Tarefas ::
1. Responda com base no texto sobre a economia americana:
(a) A que taxa anual o Produto Interno Bruto cresceu no terceiro trimestre?
(b) Em que data o mercado acionário sofreu uma queda de 3%?
(c) Qual foi a única interrupção na expansão da economia americana em mais de 15 anos?
2. Reescreva em forma de lista o parágrafo do texto sobre a economia americana que começa com "Com um certo distanciamento", mantendo os fatos principais.

Entrevista:O Estado inteligente

domingo, novembro 18, 2007

A economia americana está nervosa

Peter Coy *


Não, não é só você. A economia americana esta realmente muito confusa. O governo diz que o Produto Interno Bruto cresceu a uma taxa anual de quase 4% no terceiro trimestre, a mais forte em um ano e meio.

O mercado acionário continua com um ganho de 4% neste ano, apesar de uma forte queda de 3% em 7 de novembro. Por outro lado, o crescimento do crédito ao consumidor desacelerou de maneira inesperada em setembro.

Alguns economistas dizem que os Estados Unidos estão cambaleando à beira de uma recessão, se já não entraram em uma.

O petróleo explodiu para quase U$ 100 o barril, o ouro está perto de um pico de todos os tempos, e o custo dos alimentos está subindo.

Parece que a alta de preços está eclodindo por toda parte, certo? No entanto, a taxa básica de inflação registra menos de 2% ao ano, segundo uma medida amplamente aceita. A confusão impera até no Federal Reserve (o Fed, banco central americano), cujos encarregados de definir os juros estão se desentendendo abertamente sobre a necessidade de novos cortes.

Com um certo distanciamento, porém, a situação fica mais clara. O que se está observando, apesar de toda esquisitice, é o velho paradoxo do que acontece quando uma força irresistível encontra um objeto inamovível. A força de resistência nesse caso é a economia americana, que conseguiu se expandir trafegando por todo tipo de adversidade durante mais de 15 anos, salvo na breve recessão de 2001. O objeto inamovível é um muro de dívida que se acumulou durante vários anos de empréstimos generosos e agora não consegue ser saldada.

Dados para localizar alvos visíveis
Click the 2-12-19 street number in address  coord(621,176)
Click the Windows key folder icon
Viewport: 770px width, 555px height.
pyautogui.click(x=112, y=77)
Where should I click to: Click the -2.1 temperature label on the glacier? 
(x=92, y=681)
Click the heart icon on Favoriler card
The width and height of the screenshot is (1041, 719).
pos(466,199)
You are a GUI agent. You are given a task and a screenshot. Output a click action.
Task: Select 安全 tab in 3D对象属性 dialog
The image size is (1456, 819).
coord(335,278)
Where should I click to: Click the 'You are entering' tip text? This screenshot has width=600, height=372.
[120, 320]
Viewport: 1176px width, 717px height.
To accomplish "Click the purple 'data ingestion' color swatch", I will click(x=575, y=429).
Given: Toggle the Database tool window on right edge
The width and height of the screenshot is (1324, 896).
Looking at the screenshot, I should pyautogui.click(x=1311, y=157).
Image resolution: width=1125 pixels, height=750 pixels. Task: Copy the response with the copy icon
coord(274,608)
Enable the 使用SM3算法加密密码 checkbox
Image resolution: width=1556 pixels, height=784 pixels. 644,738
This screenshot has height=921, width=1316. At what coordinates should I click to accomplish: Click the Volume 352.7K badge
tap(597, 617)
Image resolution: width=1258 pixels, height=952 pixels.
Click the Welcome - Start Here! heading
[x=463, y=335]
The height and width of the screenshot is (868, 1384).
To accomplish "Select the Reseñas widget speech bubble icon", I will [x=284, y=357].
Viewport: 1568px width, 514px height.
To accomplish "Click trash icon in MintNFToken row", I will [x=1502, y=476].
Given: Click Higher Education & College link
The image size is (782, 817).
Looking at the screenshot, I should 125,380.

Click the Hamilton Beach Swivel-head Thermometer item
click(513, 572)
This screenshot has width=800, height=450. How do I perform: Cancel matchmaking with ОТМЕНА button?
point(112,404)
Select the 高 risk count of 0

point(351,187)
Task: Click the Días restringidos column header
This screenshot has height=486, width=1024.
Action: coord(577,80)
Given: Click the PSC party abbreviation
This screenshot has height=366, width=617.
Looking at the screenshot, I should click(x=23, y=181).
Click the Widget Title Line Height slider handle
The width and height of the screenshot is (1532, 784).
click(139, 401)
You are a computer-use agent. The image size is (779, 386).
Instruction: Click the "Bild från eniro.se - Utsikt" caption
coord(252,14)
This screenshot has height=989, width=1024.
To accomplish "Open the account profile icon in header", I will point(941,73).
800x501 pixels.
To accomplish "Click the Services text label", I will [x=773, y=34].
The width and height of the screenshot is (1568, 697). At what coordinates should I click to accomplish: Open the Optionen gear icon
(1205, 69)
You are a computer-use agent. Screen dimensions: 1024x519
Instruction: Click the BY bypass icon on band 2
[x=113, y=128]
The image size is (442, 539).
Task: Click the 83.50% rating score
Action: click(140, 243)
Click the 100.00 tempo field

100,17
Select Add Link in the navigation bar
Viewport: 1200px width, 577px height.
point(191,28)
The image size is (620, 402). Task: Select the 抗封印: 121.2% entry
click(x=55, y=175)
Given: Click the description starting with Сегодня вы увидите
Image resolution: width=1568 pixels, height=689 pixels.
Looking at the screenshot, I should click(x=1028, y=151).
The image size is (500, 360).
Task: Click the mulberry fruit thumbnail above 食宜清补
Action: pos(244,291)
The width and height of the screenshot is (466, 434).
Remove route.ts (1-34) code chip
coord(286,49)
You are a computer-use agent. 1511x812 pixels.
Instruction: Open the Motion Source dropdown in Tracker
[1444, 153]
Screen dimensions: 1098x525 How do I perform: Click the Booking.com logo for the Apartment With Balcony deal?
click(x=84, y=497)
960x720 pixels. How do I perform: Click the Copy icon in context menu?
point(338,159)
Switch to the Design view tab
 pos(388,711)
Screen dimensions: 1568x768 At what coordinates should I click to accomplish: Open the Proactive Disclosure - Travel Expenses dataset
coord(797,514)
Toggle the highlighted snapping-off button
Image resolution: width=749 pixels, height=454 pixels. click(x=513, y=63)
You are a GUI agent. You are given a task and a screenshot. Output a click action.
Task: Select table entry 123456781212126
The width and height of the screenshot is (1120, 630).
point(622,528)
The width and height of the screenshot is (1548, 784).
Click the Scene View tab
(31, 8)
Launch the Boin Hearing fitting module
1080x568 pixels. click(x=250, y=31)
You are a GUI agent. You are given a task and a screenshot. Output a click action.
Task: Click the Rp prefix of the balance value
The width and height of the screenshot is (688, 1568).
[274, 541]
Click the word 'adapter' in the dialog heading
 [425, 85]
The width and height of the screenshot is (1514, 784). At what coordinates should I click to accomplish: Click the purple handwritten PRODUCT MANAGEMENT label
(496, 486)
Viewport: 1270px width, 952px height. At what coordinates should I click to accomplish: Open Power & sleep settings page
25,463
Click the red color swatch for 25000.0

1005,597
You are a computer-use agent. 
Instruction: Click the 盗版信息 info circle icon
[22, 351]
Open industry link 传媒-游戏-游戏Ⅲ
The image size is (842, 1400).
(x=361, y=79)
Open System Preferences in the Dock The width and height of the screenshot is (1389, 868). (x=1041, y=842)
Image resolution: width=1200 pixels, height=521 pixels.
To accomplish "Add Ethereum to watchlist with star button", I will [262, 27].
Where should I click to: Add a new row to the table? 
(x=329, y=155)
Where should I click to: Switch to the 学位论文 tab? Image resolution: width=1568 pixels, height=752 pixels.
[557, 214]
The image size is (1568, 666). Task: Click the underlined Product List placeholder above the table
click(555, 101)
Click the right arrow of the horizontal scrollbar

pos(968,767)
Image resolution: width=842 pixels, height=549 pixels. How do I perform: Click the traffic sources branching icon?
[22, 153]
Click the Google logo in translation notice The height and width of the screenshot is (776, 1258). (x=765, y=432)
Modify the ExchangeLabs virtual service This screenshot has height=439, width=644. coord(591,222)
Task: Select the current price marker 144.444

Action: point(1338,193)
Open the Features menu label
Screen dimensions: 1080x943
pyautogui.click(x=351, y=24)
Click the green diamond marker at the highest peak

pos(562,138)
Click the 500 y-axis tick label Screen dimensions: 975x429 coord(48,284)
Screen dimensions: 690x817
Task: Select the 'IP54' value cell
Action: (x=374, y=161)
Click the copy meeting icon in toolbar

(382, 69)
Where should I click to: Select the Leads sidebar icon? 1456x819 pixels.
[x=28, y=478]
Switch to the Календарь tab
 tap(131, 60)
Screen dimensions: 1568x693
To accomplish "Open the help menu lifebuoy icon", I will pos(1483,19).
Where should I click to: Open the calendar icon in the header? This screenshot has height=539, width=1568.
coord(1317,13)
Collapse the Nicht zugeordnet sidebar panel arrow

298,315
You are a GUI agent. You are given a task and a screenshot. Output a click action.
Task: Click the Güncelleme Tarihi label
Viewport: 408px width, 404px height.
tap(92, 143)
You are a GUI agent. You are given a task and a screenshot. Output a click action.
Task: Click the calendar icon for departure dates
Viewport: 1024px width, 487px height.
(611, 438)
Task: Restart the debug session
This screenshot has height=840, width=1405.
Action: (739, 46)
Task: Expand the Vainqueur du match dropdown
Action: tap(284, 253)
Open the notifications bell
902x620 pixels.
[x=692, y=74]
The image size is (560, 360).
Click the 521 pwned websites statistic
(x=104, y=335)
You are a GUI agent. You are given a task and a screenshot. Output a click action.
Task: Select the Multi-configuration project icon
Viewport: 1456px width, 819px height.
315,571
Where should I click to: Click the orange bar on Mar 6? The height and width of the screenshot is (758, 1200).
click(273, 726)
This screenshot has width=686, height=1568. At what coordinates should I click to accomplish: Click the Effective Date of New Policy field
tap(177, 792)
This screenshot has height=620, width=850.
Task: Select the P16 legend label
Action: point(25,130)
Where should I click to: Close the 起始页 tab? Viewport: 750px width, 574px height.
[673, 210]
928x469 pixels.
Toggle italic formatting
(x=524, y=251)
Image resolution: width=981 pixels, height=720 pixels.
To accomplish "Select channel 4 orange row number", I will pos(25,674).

Respostas ::
1.
(a) Quase 4%.
(b) Em 7 de novembro.
(c) A breve recessão de 2001.

2.
- Visto com distanciamento, o quadro fica mais claro.
- Trata-se do velho paradoxo da força irresistível diante de um objeto inamovível.
- A força é a economia americana, que se expandiu em meio a adversidades por mais de 15 anos, exceto na breve recessão de 2001.
- O objeto é um muro de dívida, acumulado em anos de empréstimos generosos, que agora não consegue ser saldado.